Я был потрясен: под нами по улице проходили новые и новые охранники дома Сафрара.

– Я… я ничего не понимаю, – признался я Камчаку.

– Пусть Сафрар из Тарии погибнет от золота, – не оборачиваясь и продолжая пристально наблюдать за обнесенными забором строениями, сказал он.

Только тут я с ужасом осознал всю глубину его ненависти к тарианскому торговцу.

Один за другим появлялись из ворот воины, один за другим исчезали со стола слитки золота. Сафрар умирал, оставаясь в полном одиночестве: охранники его выстроились в очередь, чтобы получить плату за предательство.

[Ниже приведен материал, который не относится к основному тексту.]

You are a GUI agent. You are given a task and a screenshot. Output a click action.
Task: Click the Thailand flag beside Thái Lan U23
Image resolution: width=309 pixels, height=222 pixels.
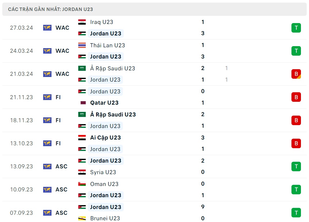point(82,45)
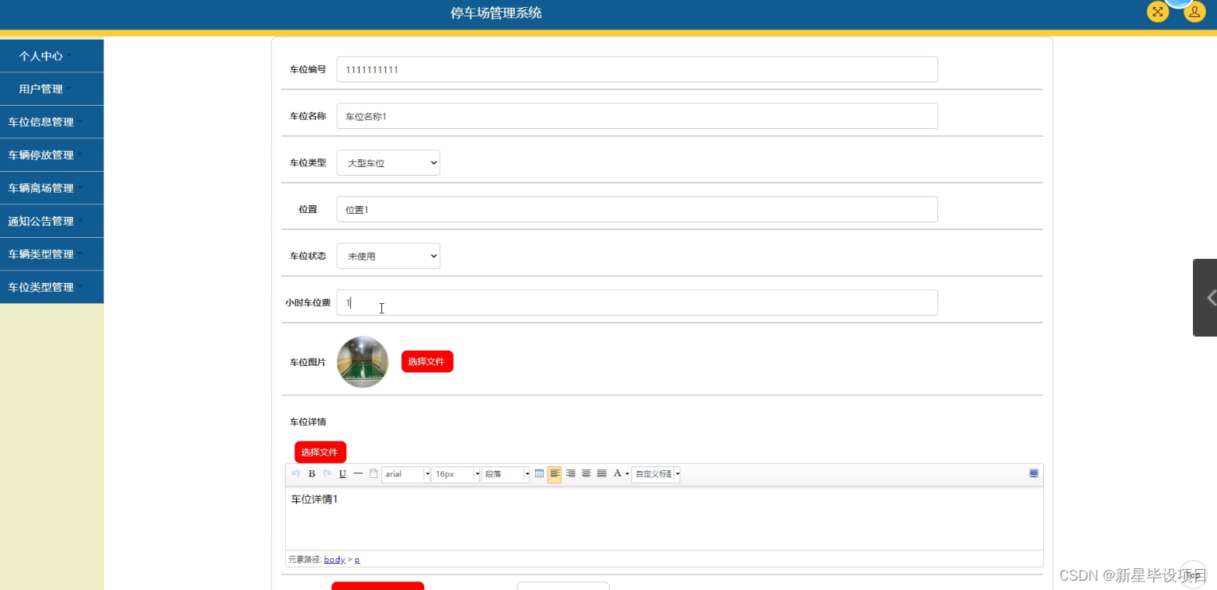1217x590 pixels.
Task: Click the fullscreen expand icon in the header
Action: coord(1156,12)
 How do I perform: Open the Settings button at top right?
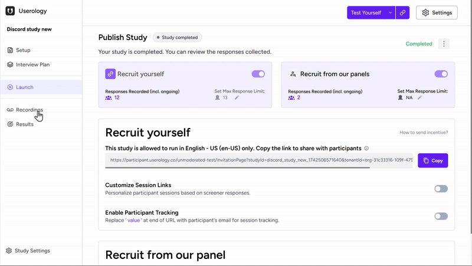(x=437, y=12)
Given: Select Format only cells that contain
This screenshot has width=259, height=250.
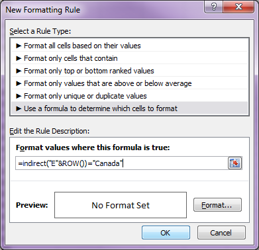Looking at the screenshot, I should [x=129, y=58].
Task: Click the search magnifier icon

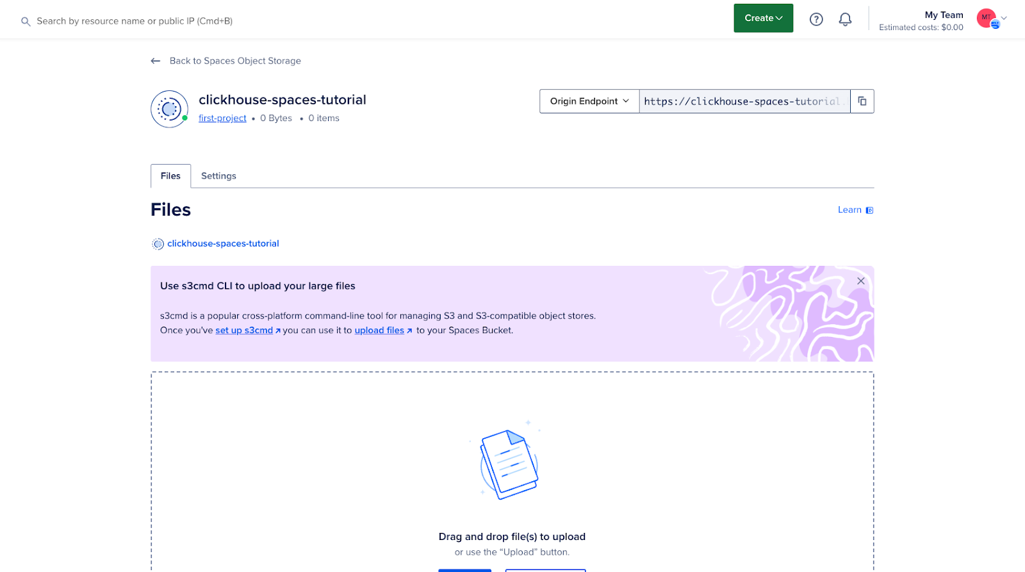Action: [26, 22]
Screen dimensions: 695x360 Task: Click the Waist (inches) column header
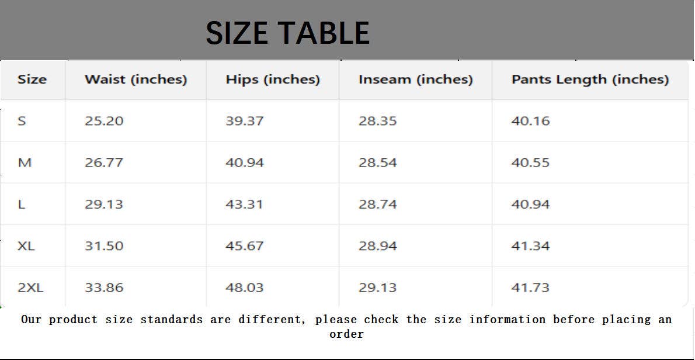[135, 79]

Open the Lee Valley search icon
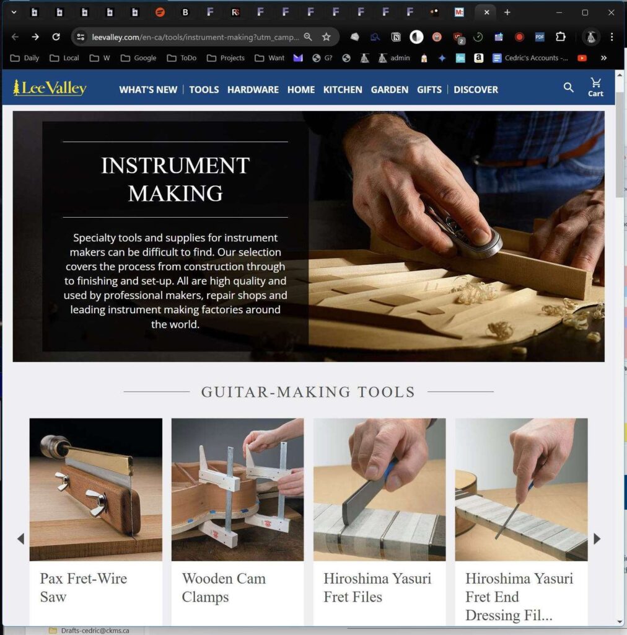click(568, 88)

Золото, которое он платил своим охранникам, не смогло купить ему сердец этих людей.

Камчак со свойственной тачаку жесткой расчетливостью молча наблюдал, как его золото, слиток за слитком, покупало ему жизнь Сафрара из Тарии.

Два-три раза из-за неприятельских стен до меня донесся звон мечей и чьи-то крики, там кто-то из верных Сафрару или своим моральным принципам слуг попытался силой оружия остановить своих менее лояльных товарищей, но судя по тому, что ряды оставляющих дом Сафрара не редели, остающихся было несравненно меньше. Кроме того, видя, в каком количестве их бывшие сотоварищи уходят из крепости, верные Сафрару охранники не могли не понимать, что с той же пропорциональностью увеличивается смертельная опасность для остающихся, и они в свою очередь более или менее решительно спешили присоединиться к уходящим.